Stored data entries

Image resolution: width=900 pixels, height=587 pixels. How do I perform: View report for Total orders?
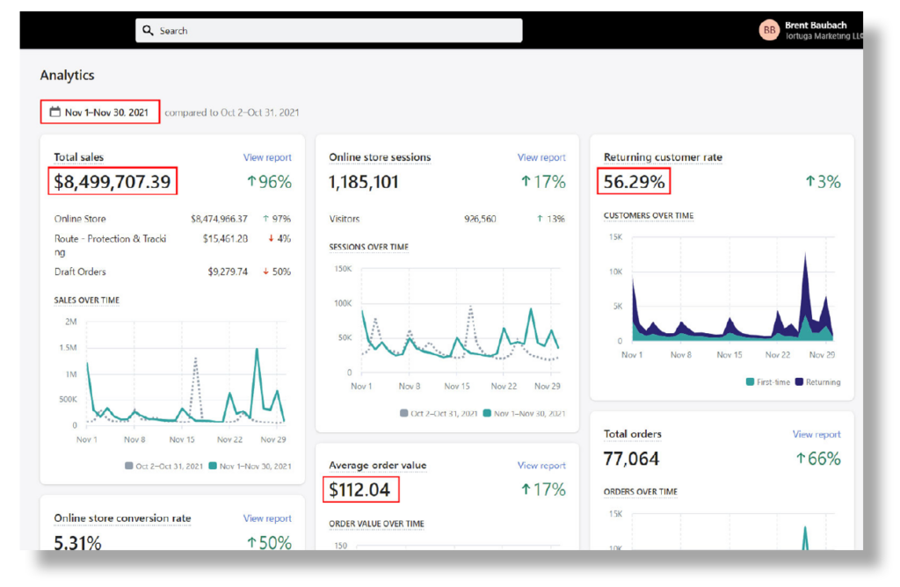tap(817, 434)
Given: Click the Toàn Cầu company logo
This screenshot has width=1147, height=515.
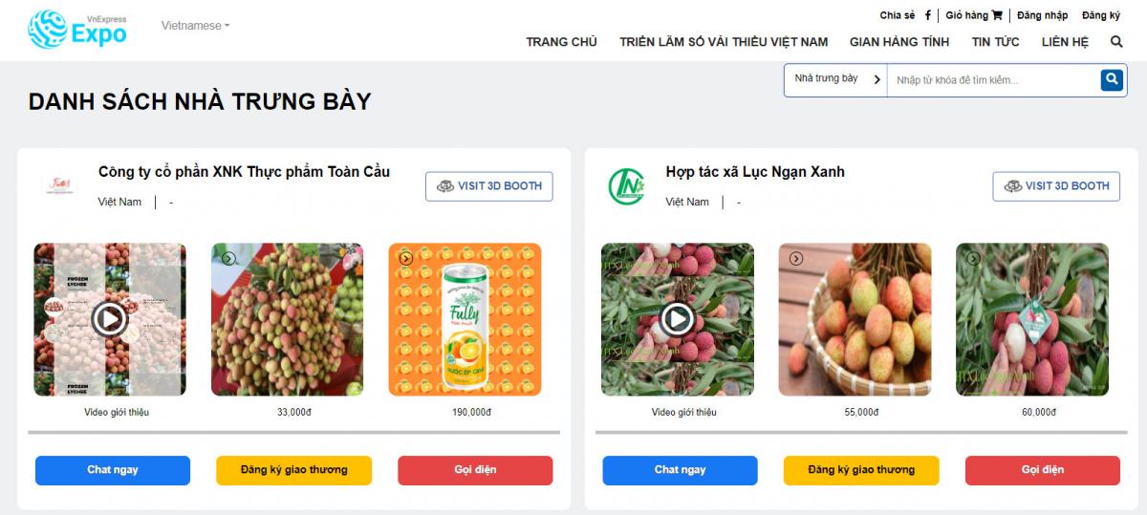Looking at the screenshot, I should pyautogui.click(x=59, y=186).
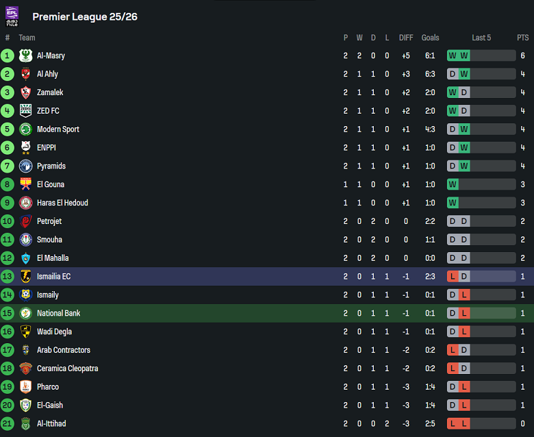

--

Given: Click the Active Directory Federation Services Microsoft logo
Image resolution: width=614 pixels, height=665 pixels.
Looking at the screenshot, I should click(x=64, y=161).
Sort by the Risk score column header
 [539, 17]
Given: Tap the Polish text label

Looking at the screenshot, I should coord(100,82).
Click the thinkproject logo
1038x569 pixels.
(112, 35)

* **Prompt**:
Copy every line from the records above that contains the word "logo".

* **Output for this task**:
Given: Click the Toàn Cầu company logo
Given: Click the Active Directory Federation Services Microsoft logo
Click the thinkproject logo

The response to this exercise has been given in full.